Top of MATERIALS PROVIDED

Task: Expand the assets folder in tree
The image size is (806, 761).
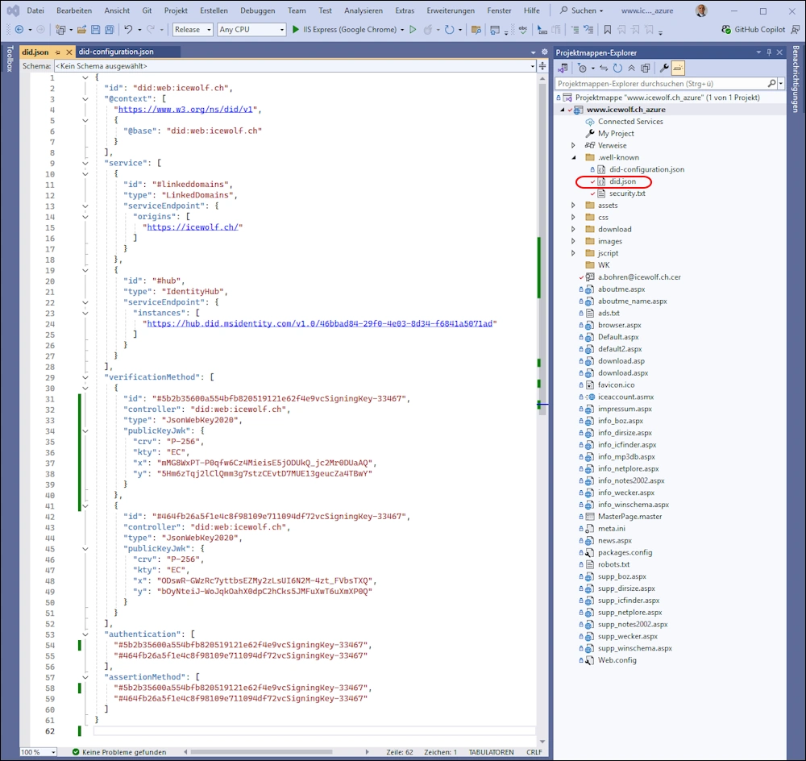Action: (573, 206)
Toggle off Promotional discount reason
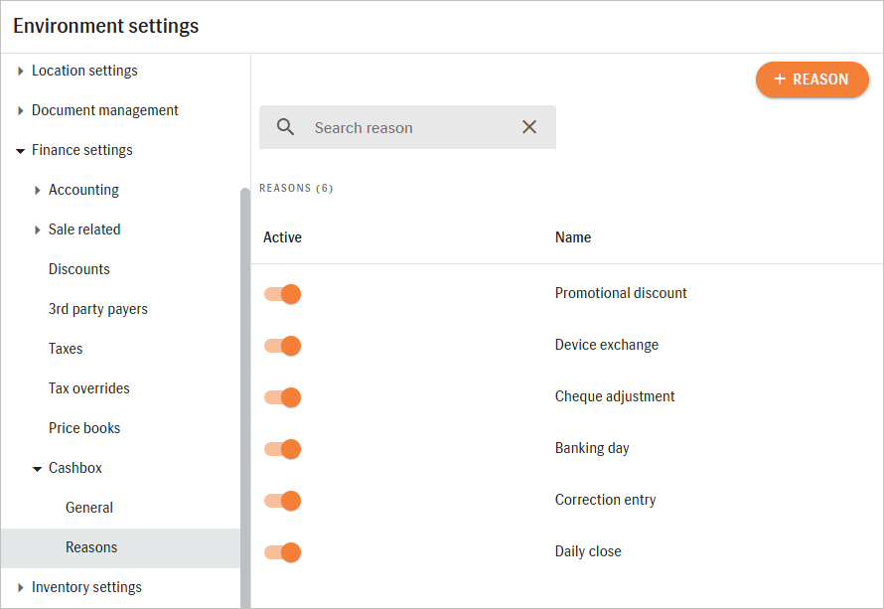The image size is (884, 609). coord(282,294)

Bottom of MATERIALS PROVIDED

▶ [PROBLEM REQUIREMENTS]: The data needs to be reproduced exactly, please, apart from its pictures.

▶ [TASK SOLUTION]:
Task: Expand the assets folder in tree
The image size is (806, 761).
Action: (573, 206)
Toggle off Promotional discount reason
The image size is (884, 609). coord(282,294)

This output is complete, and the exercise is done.